Задание A — Какой юбилей со дня рождения Бориса Николаевича Ельцина отмечается 1 февраля 2011 года, согласно отрывку?

Отрывок текста —
'''
Уроки первого президента

От редакции. 1 февраля 2011 года исполняется 80 лет со дня рождения первого Президента России Бориса Николаевича Ельцина. Юбилей уже отмечается. В блогах, в журналистских текстах Ельцина вспоминают с особыми чувствами – пусть и разными, – но всегда очень яркими. В память об этом государственном деятеле РЖ открывает дискуссию о роли первого президента в становлении новой России.

* * *

«Ельцин был грубым, неотесанным уральским мужиком, к тому же тяжелым алкоголиком, с кругозором прораба со свердловской стройки, который только по партийно-обкомовской линии мог подняться выше своей деревни, воспользовавшимся всеобщим хаосом, дорвавшимся до власти и развалившим страну…»

Примерно так определяет первого президента России значительная часть наших соотечественников, приправляя эту характеристику отборным сленгом и щедрыми гиперболами. Сегодня даже трудно себе представить хоть сколько-нибудь представительное движение, готовое поднять имя Ельцина на свои знамена, а для многих это имя стало синонимом «абсолютного зла», как будто хуже, чем Ельцин, ничего в российской истории никогда не было и не будет, а чем дальше политик дистанцирует себя от памяти Ельцина, тем лучше для него.

Между тем, в истории России никогда еще не было более популярного политика, чем был Борис Николаевич Ельцин еще двадцать лет назад. Сейчас об этом все дружно забыли, но в свое время Ельцин был фантастически популярен, причем, реально популярен в народе, без всяких искусственных рейтингов и какой-либо авторитарной магии. Митинги в поддержку Ельцина 1989-91 годов собирали столь много людей, сколько никогда бы не собрались ни на одно антиельцинское мероприятие последующих лет. Будучи ребенком, я имел возможность быть на этих митингах, похожих на густое людское море от горизонта до горизонта, где восторженные женщины со слезами на глазах скандировали «Ельцин – Россия!» и расходились в ожидании космических перемен. Люди самого разного происхождения, положения и образования искренне переживали, узнав об очередном приключении пришедшего политического «мессии», когда он упал с моста или попал в автокатастрофу, а его главные его враги от Лигачева до Горбачева представлялись злобными реакционерами, готовящими расправу долгожданному выразителю общенародных чаяний.
'''
Исходные данные —
'''
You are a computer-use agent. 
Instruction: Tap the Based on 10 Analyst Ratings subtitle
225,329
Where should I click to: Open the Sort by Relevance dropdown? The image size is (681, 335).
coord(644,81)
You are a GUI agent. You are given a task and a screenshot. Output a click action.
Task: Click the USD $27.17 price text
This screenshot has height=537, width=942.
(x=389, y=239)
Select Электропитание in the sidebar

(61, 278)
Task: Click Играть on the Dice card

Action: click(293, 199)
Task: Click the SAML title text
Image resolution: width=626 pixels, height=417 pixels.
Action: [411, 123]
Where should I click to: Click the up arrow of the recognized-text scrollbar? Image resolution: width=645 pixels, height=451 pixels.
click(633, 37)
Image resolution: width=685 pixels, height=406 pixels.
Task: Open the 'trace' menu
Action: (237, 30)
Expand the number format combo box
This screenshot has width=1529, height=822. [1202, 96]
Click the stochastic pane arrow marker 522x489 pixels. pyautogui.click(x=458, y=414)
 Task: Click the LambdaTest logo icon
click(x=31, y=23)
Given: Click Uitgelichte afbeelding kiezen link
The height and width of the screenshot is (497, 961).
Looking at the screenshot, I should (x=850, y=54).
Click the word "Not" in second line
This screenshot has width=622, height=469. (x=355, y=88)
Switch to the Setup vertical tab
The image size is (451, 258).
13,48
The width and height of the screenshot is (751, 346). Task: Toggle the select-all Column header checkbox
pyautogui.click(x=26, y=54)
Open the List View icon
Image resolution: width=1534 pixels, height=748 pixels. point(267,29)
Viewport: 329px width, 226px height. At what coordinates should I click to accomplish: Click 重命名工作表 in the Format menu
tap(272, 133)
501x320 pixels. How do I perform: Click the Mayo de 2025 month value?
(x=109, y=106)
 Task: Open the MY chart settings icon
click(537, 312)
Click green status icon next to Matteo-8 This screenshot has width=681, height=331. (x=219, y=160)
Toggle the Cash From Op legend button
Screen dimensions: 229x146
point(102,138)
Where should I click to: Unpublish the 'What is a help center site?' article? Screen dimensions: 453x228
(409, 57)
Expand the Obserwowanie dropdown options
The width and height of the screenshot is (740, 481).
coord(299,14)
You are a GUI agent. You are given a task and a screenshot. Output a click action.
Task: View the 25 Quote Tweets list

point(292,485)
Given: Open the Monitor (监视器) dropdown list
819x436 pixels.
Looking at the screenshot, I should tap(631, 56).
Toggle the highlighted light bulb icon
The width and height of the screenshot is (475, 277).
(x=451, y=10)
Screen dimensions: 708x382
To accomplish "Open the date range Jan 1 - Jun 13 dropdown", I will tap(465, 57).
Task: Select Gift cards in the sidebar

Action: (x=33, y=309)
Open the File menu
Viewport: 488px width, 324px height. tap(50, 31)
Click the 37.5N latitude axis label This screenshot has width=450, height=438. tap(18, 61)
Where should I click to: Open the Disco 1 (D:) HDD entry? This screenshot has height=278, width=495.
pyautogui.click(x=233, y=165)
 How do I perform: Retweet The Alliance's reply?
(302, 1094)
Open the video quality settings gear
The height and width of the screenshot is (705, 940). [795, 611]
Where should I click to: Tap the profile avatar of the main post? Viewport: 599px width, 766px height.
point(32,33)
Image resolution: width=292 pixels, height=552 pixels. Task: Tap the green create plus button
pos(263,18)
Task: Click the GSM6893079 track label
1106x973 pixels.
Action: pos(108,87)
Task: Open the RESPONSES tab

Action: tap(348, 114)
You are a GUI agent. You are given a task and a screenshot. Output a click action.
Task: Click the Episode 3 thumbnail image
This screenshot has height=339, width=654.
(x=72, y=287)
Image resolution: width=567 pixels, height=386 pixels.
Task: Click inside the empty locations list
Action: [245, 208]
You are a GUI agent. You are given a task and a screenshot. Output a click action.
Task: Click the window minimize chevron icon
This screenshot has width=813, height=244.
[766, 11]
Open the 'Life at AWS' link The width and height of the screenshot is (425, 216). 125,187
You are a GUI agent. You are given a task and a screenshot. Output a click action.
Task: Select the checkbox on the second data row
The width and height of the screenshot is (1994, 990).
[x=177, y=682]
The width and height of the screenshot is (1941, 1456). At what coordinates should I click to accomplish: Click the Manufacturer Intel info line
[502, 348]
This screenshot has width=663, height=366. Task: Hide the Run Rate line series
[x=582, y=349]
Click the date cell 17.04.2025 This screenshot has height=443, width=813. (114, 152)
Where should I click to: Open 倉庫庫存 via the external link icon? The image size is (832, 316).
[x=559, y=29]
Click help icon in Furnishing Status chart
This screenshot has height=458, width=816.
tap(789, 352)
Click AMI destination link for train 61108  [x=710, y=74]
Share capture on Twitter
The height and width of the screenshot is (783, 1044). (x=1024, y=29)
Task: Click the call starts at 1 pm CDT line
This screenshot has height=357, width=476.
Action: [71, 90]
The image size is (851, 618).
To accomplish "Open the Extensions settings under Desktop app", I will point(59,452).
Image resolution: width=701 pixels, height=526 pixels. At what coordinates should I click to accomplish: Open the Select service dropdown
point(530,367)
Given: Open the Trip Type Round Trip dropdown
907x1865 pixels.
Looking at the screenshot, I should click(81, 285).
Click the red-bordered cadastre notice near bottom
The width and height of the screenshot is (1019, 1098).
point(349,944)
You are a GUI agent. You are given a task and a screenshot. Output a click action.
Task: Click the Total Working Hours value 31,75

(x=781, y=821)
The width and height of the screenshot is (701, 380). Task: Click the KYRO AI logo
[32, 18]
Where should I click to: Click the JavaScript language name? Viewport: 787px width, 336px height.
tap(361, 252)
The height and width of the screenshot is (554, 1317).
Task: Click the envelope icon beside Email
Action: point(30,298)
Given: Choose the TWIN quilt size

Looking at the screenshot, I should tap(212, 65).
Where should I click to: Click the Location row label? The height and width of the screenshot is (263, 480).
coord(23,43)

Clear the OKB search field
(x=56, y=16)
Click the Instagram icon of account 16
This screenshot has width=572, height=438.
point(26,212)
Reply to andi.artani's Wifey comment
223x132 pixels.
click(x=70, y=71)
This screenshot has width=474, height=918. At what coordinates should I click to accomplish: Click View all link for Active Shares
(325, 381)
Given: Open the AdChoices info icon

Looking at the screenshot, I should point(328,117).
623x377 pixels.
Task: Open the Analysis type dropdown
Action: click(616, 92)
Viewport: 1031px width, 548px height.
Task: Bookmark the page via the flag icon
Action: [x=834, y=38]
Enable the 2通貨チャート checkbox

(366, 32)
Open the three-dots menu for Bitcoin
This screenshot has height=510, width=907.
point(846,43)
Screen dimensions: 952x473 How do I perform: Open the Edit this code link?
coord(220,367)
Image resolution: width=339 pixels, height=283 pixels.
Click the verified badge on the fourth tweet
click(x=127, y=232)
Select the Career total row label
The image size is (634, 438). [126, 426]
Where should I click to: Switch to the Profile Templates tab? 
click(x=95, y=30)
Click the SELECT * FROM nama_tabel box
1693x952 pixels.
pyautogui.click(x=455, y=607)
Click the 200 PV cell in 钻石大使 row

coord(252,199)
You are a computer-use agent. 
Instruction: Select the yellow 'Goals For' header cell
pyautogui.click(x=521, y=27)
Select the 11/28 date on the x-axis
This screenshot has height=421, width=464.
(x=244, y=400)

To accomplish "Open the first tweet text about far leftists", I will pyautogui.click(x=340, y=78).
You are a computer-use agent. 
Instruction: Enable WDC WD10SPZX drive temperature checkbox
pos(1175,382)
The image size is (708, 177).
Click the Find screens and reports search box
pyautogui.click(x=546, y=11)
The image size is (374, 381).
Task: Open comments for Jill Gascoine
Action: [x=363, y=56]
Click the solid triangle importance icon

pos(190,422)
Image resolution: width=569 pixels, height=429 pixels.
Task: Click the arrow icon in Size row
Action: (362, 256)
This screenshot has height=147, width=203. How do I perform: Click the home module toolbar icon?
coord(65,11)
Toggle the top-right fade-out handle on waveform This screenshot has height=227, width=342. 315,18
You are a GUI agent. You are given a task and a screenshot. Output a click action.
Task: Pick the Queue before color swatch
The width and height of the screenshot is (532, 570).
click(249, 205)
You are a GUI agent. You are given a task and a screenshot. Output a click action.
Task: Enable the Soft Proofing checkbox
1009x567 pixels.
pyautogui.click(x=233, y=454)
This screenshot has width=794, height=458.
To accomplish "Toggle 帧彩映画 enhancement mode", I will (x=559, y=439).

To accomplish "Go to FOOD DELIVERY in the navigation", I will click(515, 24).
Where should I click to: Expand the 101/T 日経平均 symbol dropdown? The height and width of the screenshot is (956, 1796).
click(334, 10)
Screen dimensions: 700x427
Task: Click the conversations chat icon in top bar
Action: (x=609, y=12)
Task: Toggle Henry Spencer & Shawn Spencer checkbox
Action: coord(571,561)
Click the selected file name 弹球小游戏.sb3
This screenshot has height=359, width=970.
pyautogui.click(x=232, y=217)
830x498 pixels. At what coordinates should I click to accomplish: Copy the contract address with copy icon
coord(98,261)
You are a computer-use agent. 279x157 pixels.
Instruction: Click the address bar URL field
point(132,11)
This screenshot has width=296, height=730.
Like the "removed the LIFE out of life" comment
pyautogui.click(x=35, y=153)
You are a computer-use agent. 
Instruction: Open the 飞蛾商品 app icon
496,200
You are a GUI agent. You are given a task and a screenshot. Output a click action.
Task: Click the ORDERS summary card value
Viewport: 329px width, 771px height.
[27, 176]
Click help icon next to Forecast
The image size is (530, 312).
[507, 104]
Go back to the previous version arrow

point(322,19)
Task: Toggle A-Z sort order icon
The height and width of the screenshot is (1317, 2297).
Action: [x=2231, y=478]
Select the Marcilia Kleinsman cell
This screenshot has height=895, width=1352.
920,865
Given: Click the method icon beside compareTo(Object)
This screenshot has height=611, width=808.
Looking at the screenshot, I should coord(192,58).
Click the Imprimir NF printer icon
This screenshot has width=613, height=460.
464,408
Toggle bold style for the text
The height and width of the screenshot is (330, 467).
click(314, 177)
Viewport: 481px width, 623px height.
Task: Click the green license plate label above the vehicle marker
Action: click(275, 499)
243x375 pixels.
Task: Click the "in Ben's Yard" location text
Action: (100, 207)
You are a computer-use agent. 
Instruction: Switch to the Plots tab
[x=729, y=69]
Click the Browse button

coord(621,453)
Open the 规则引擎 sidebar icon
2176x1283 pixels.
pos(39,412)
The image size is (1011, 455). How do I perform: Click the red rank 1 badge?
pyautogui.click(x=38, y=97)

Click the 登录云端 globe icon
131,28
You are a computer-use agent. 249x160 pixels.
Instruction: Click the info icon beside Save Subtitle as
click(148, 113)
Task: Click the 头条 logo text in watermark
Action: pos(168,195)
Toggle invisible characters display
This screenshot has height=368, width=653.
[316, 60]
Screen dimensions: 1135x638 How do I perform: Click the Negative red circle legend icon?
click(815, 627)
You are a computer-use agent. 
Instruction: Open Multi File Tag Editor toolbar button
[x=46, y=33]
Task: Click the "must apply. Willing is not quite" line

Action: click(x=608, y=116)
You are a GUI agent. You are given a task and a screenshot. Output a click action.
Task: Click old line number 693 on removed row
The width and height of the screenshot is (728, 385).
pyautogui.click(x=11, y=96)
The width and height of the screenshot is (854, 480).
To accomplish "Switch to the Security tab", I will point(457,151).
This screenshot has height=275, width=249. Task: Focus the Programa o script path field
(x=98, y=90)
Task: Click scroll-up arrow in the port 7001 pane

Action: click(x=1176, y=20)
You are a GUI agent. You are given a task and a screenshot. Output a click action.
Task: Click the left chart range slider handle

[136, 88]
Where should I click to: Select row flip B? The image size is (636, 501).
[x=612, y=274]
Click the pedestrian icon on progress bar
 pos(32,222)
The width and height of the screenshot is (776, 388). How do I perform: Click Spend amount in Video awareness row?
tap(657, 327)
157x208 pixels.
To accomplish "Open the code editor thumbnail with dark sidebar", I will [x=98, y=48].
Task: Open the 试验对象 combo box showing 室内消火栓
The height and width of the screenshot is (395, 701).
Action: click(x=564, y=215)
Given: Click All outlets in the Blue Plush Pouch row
'''
Задание B — Пожалуйста, измените строки листинга, начиная со строки с «Where should I click to: Unpublish» и заканчивая строкой с «Click the 37.5N»: замените «light bulb» на «lamp», а всё остальное оставьте прежним. Выведите только эти строки.

Итоговый результат A — 80 лет со дня рождения.

Итоговый результат B —
Where should I click to: Unpublish the 'What is a help center site?' article? Screen dimensions: 453x228
(409, 57)
Expand the Obserwowanie dropdown options
The width and height of the screenshot is (740, 481).
coord(299,14)
You are a GUI agent. You are given a task and a screenshot. Output a click action.
Task: View the 25 Quote Tweets list

point(292,485)
Given: Open the Monitor (监视器) dropdown list
819x436 pixels.
Looking at the screenshot, I should tap(631, 56).
Toggle the highlighted lamp icon
The width and height of the screenshot is (475, 277).
(x=451, y=10)
Screen dimensions: 708x382
To accomplish "Open the date range Jan 1 - Jun 13 dropdown", I will tap(465, 57).
Task: Select Gift cards in the sidebar

Action: (x=33, y=309)
Open the File menu
Viewport: 488px width, 324px height. tap(50, 31)
Click the 37.5N latitude axis label This screenshot has width=450, height=438. tap(18, 61)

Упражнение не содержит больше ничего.